◆ Input
Segment Open

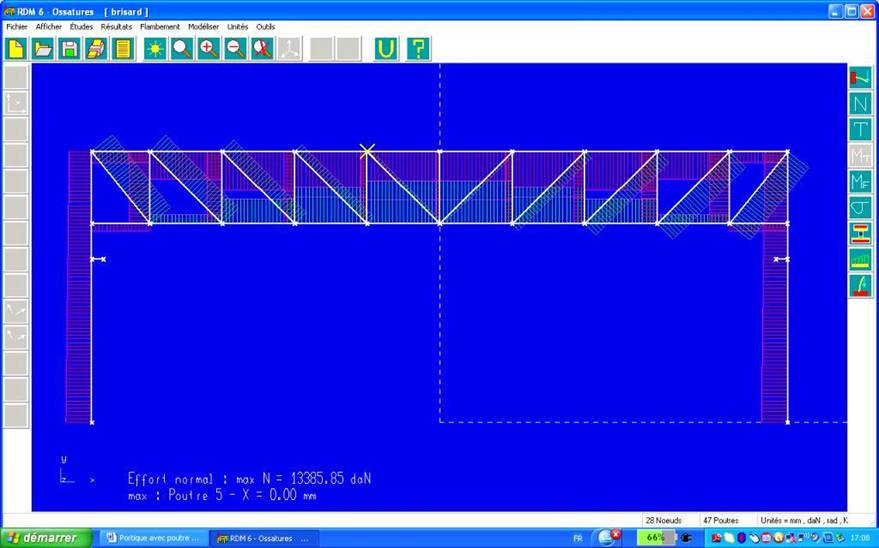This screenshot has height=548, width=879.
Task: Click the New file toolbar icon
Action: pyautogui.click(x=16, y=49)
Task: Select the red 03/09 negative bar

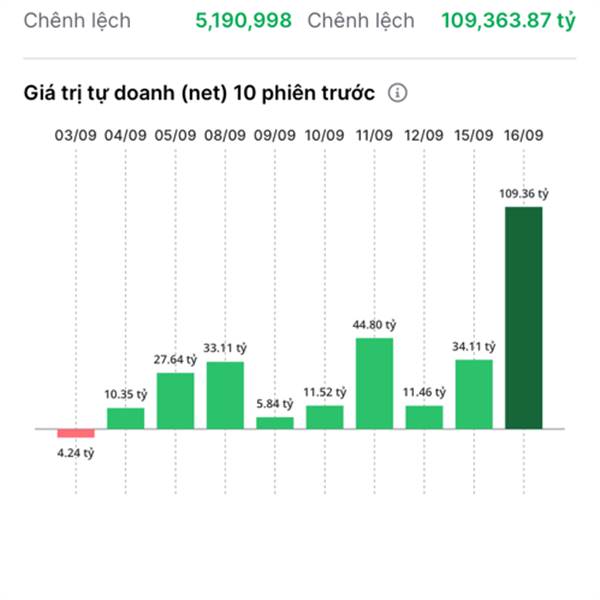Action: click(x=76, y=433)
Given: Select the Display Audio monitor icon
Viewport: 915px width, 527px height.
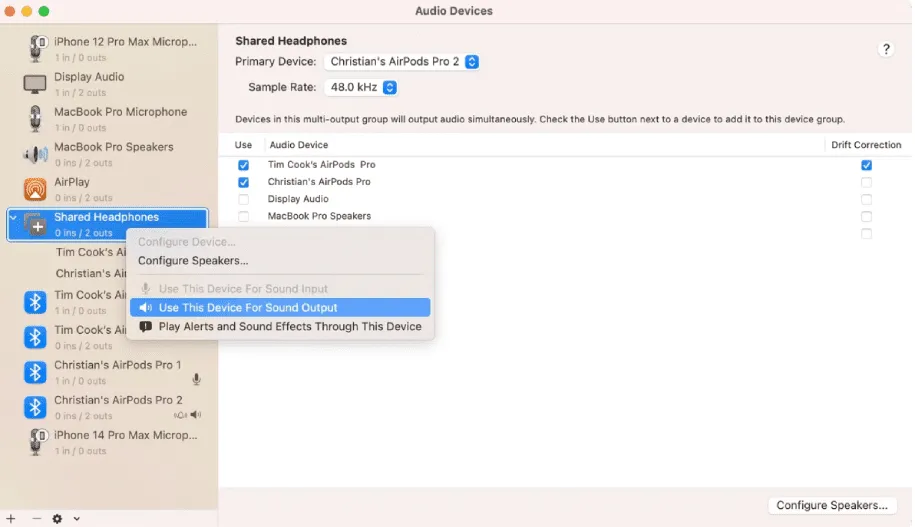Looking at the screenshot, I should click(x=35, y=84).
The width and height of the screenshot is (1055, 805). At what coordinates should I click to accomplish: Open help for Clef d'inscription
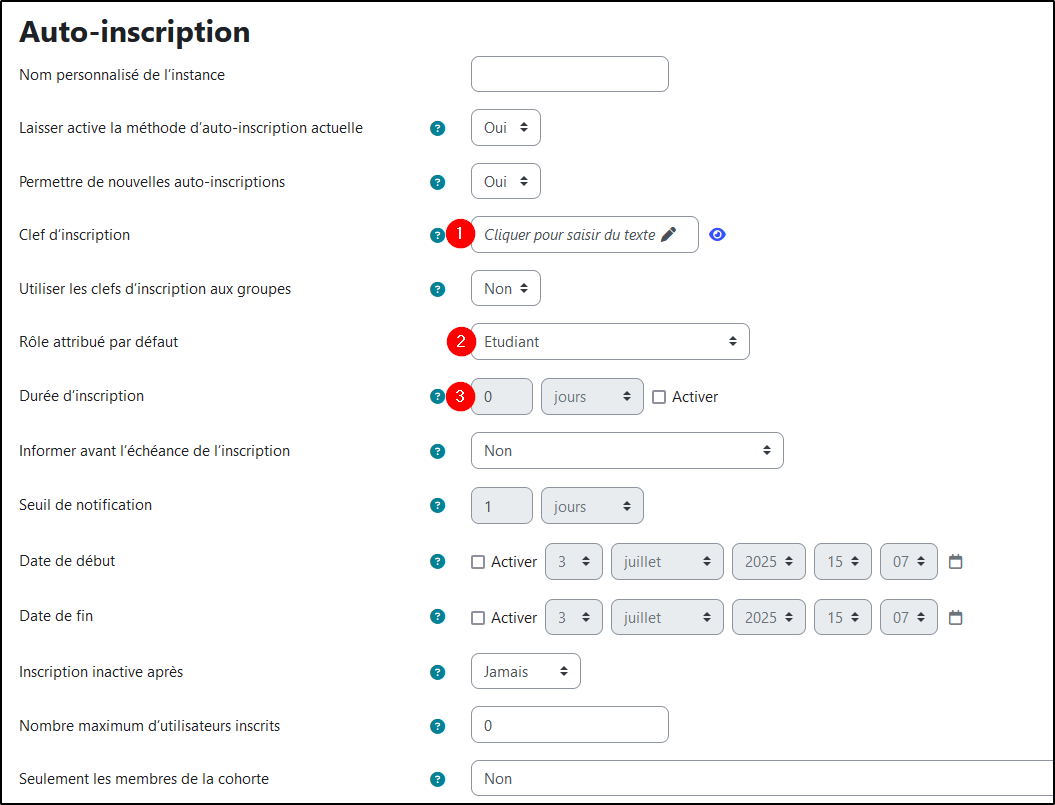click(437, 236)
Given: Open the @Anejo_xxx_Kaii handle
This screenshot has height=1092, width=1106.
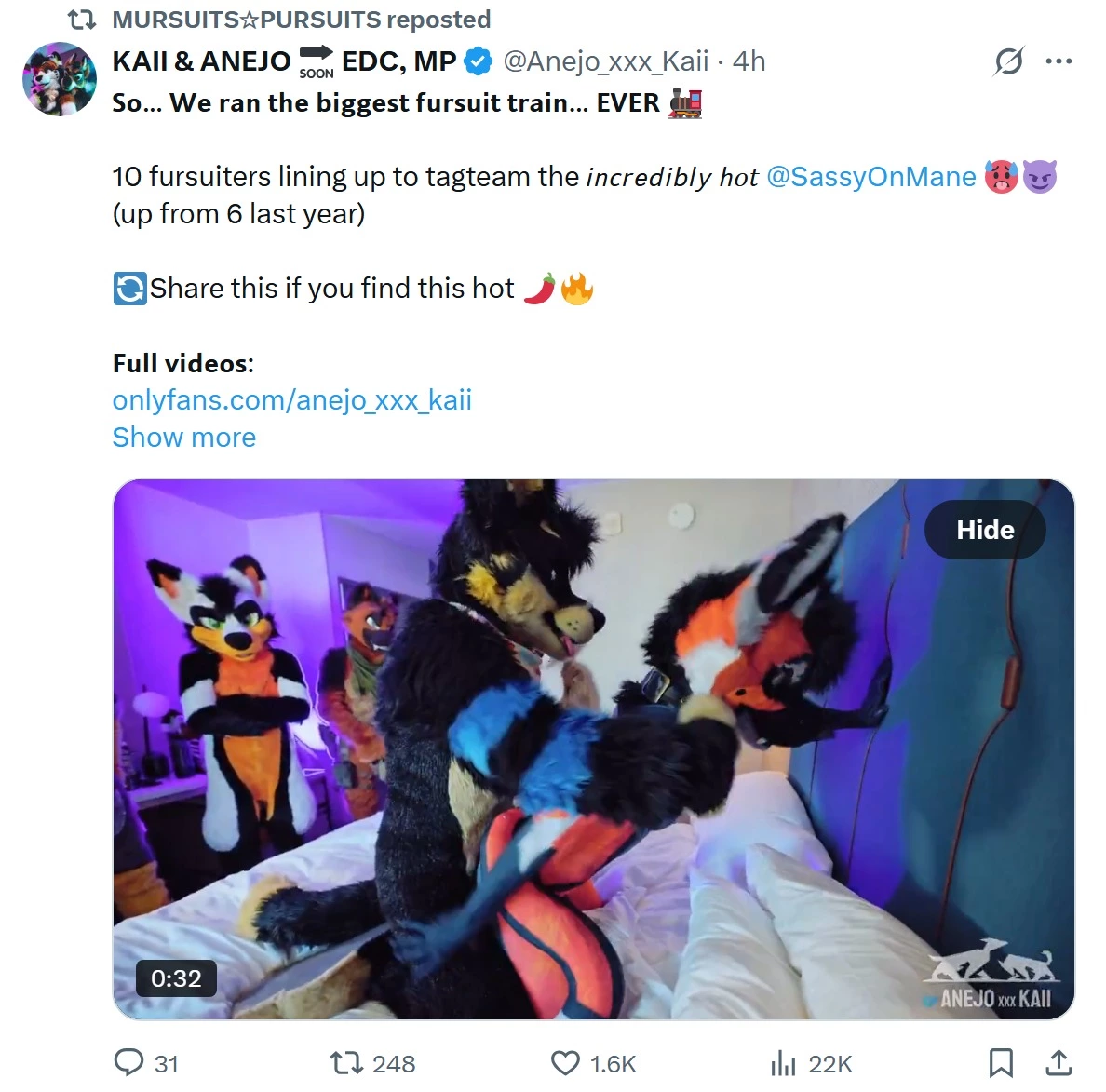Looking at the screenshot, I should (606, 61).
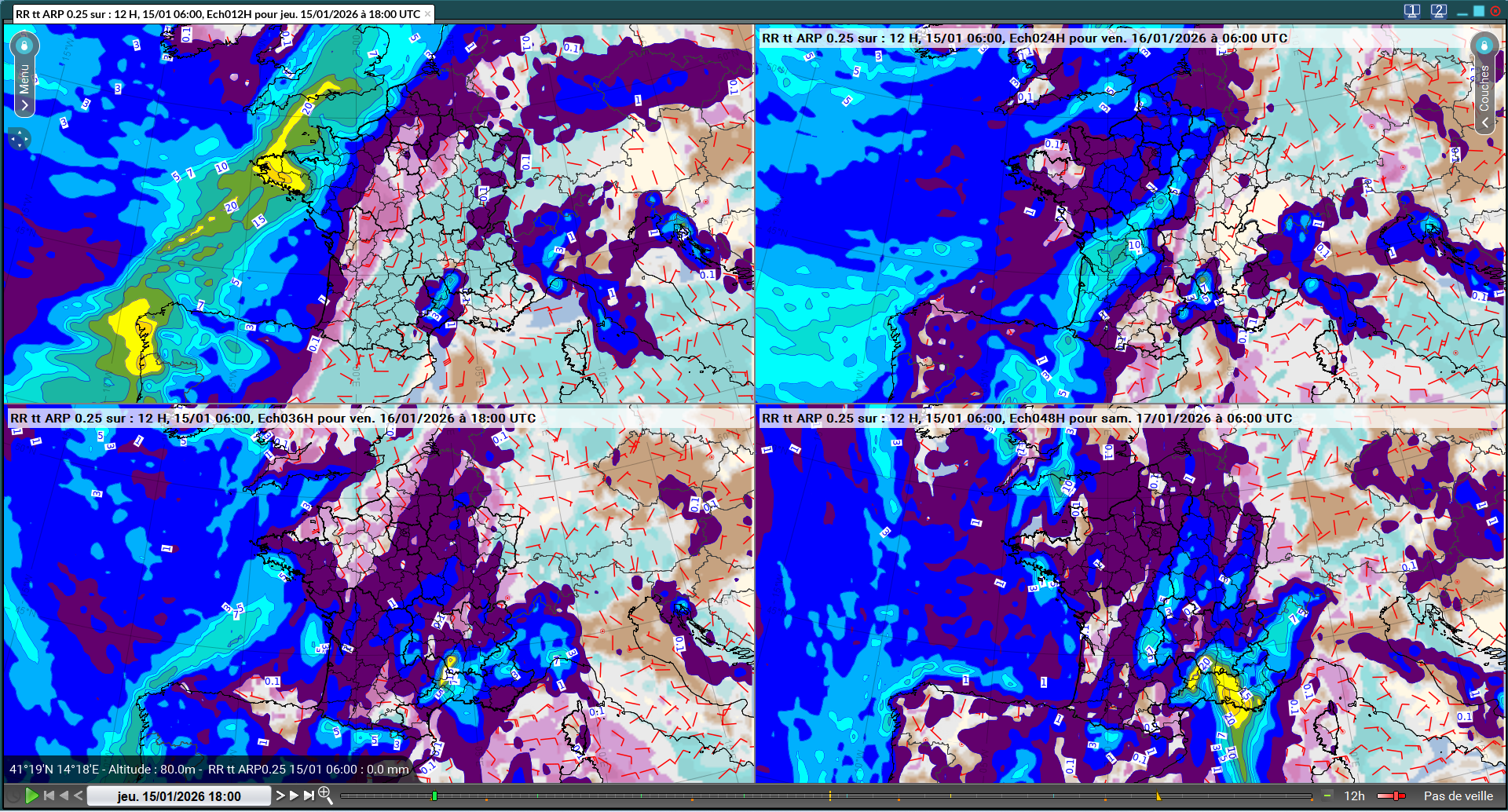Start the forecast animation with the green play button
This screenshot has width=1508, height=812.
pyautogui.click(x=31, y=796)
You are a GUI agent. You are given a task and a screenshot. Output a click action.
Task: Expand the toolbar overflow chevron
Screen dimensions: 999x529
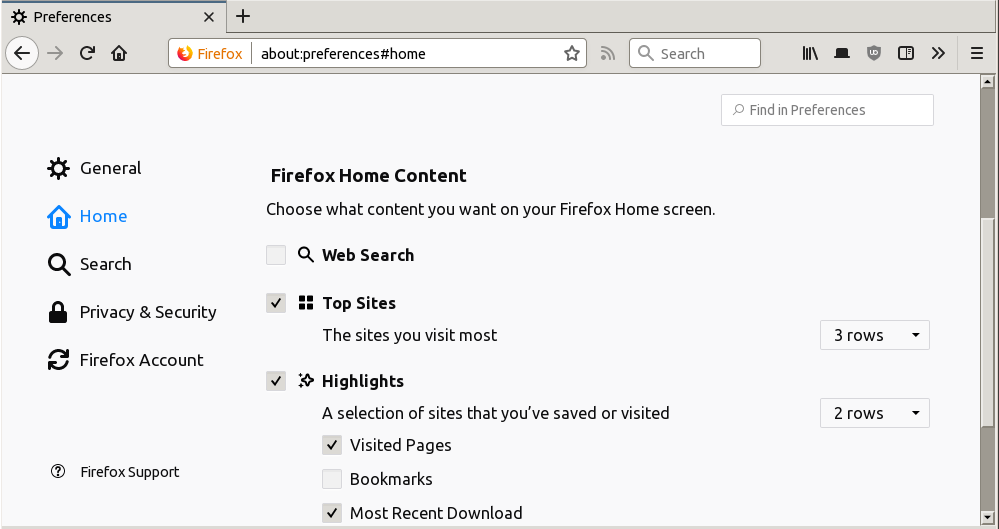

Segment Closed

◆ Work to complete
Reproduce word for word the lines from the one containing "The width and" through the end of the data, both ends kept. Drop the pictures.

◆ Exercise response
The width and height of the screenshot is (1055, 805). At what coordinates should I click to accomplish: Open help for Clef d'inscription
click(437, 236)
Given: Open the @Anejo_xxx_Kaii handle
This screenshot has height=1092, width=1106.
Looking at the screenshot, I should (606, 61).
Start the forecast animation with the green play button
This screenshot has width=1508, height=812.
pyautogui.click(x=31, y=796)
You are a GUI agent. You are given a task and a screenshot. Output a click action.
Task: Expand the toolbar overflow chevron
Screen dimensions: 999x529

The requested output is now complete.